**EXERCISE OBJECTIVE:** All of the data should be copied exactly, with the pictures left out.

━━━ MATERIAL SHOWN

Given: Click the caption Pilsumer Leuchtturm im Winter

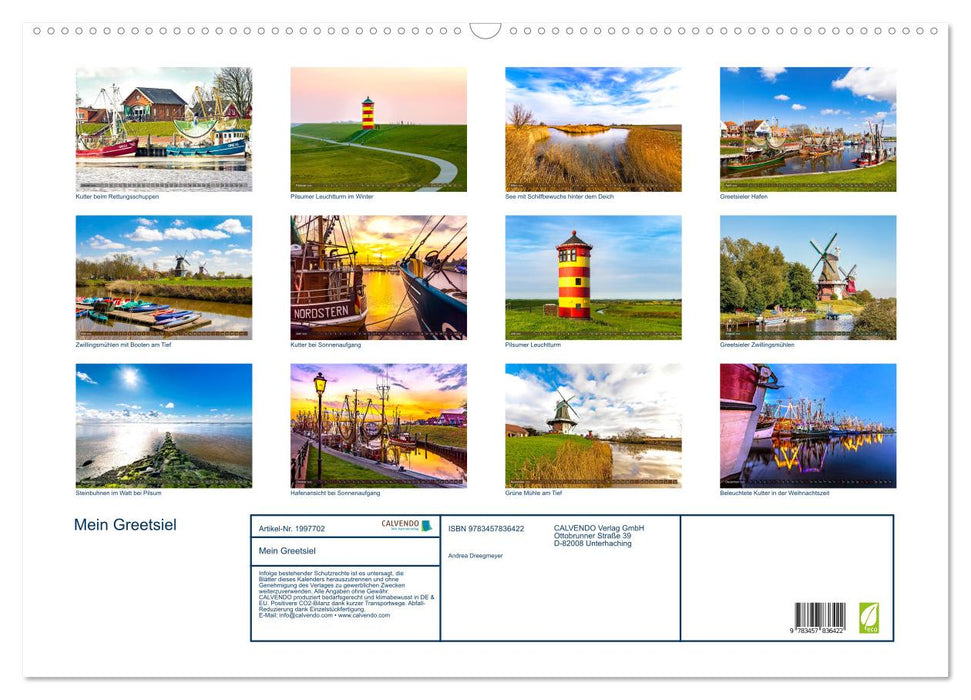Looking at the screenshot, I should 330,197.
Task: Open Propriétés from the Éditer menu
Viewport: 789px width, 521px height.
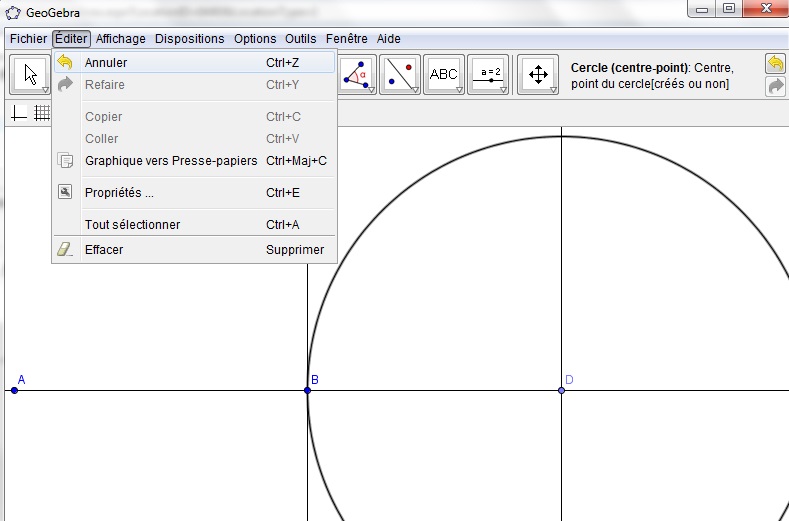Action: pos(119,192)
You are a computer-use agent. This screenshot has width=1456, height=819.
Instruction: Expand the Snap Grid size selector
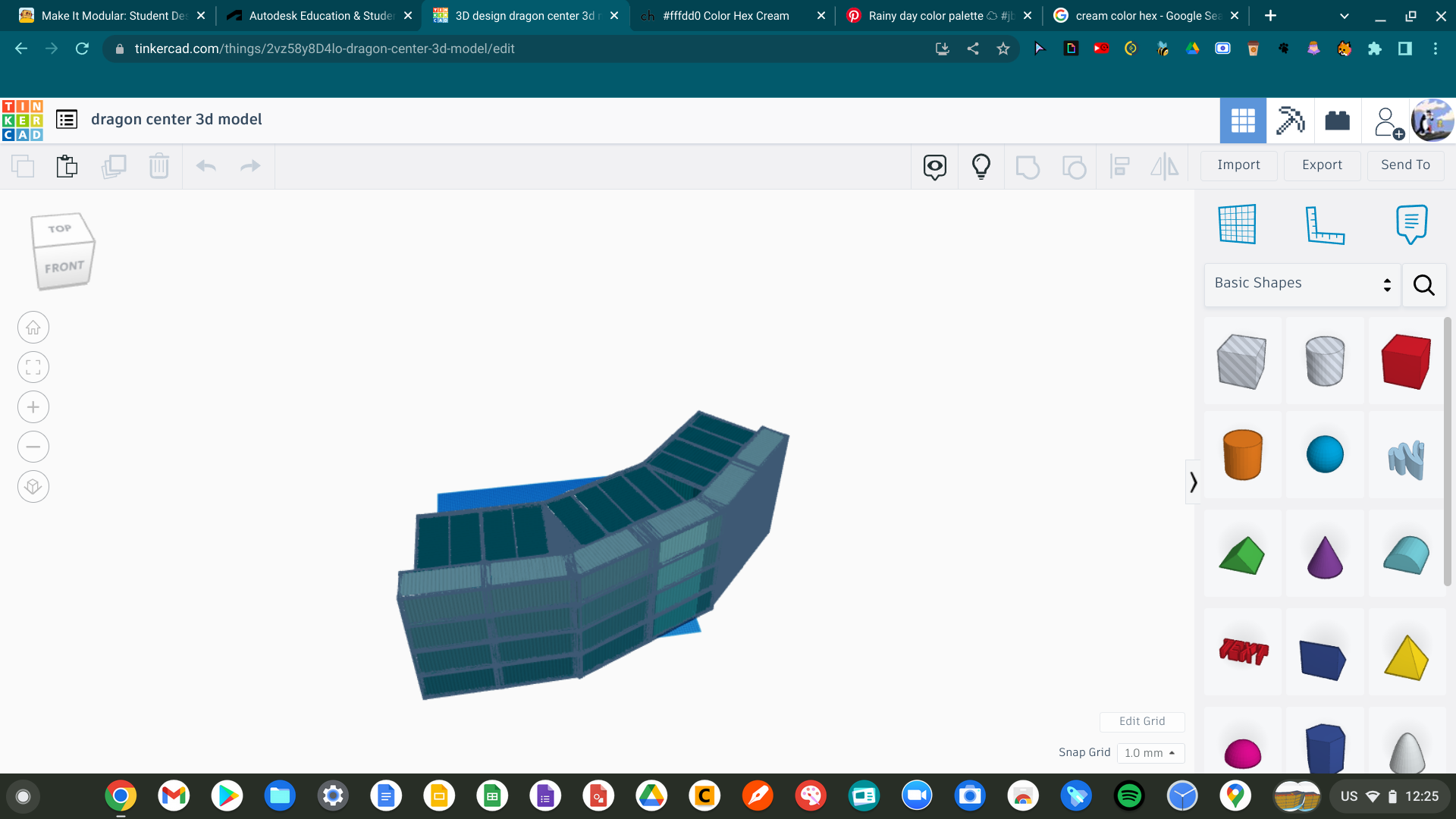1150,753
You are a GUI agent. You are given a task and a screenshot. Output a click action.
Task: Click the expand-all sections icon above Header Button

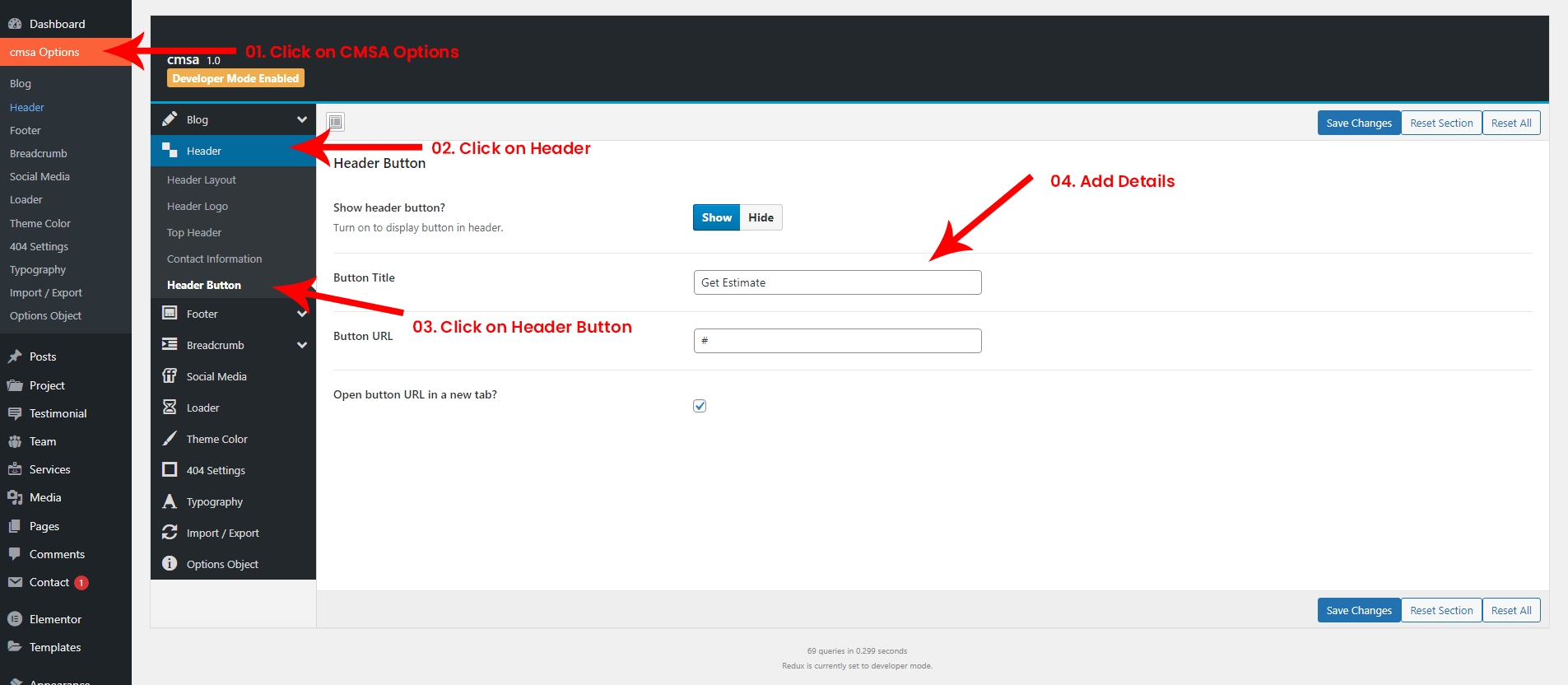pos(336,123)
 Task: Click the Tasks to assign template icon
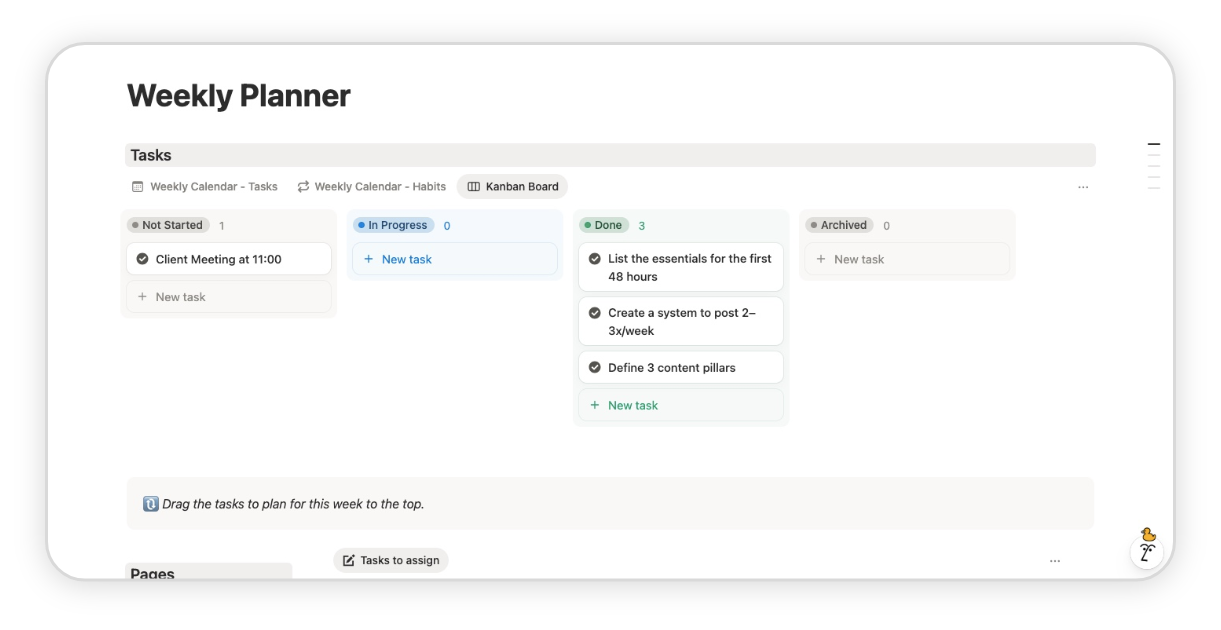click(x=346, y=560)
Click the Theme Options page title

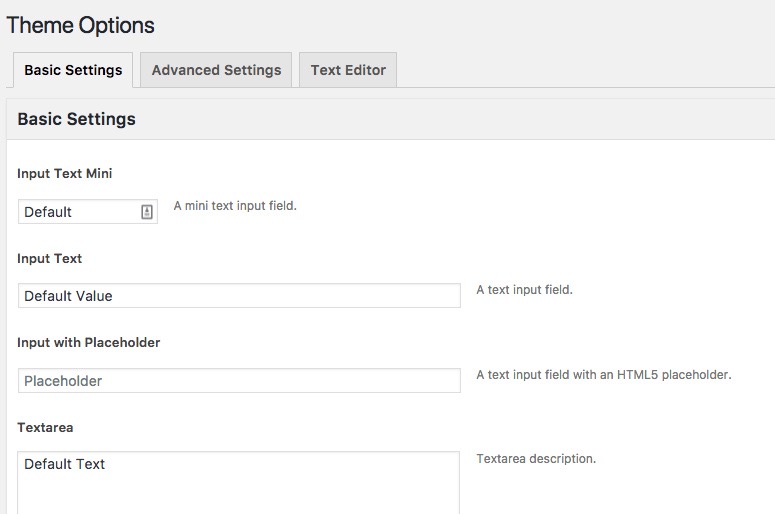81,25
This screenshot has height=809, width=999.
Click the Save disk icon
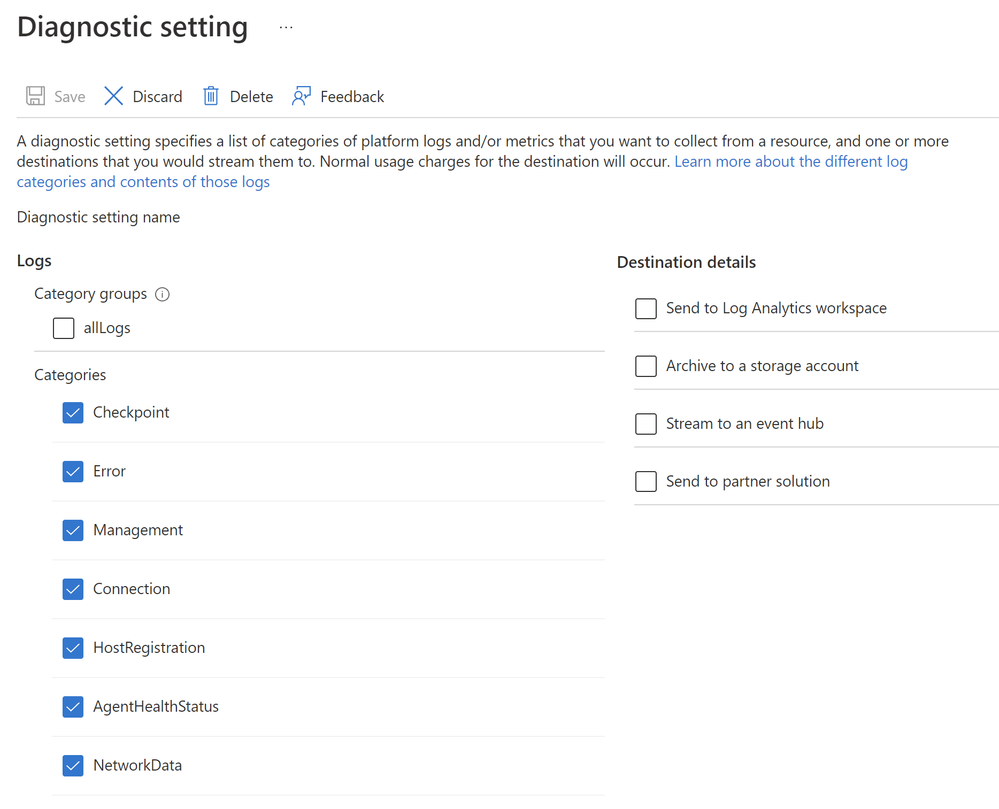36,96
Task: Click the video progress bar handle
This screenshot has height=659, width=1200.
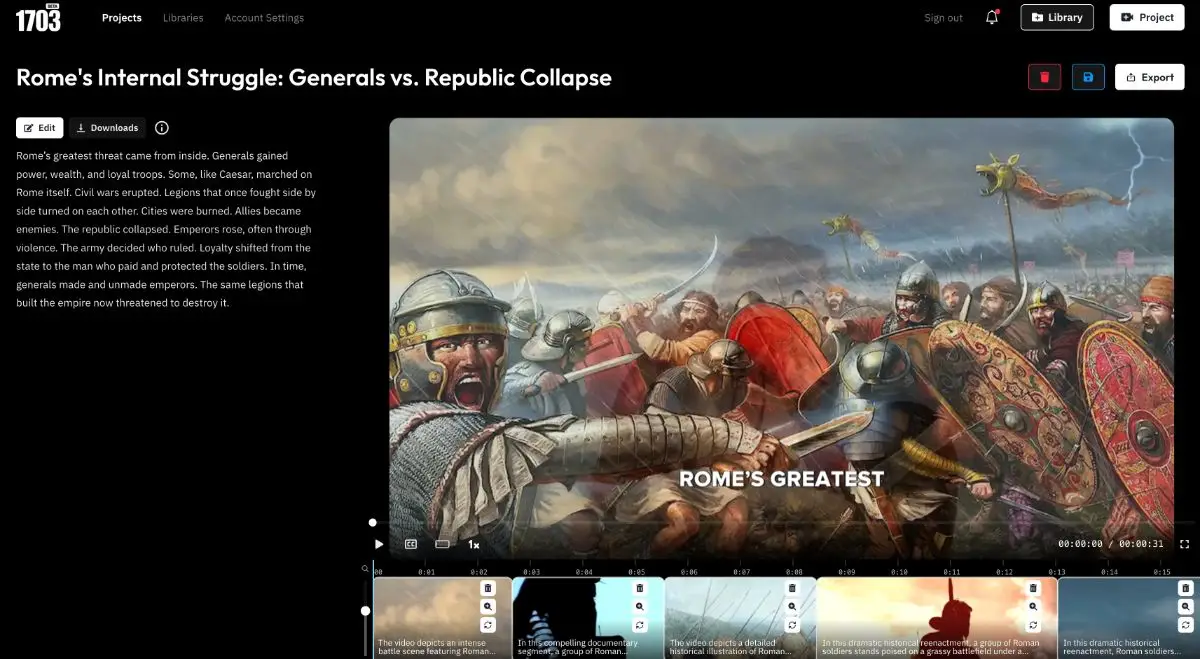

━━━━━━

**RESPONSE TO THIS EXERCISE:**
Given: Click the caption Pilsumer Leuchtturm im Winter

Looking at the screenshot, I should 330,197.
Task: Open Propriétés from the Éditer menu
Viewport: 789px width, 521px height.
Action: pos(119,192)
You are a computer-use agent. This screenshot has width=1456, height=819.
Instruction: Expand the Snap Grid size selector
1150,753
You are a GUI agent. You are given a task and a screenshot. Output a click action.
Task: Click the expand-all sections icon above Header Button

pos(336,123)
 Task: Click the Tasks to assign template icon
click(x=346, y=560)
Click the Theme Options page title

81,25
This screenshot has height=809, width=999.
Click the Save disk icon
36,96
Task: Click the video progress bar handle
This screenshot has height=659, width=1200.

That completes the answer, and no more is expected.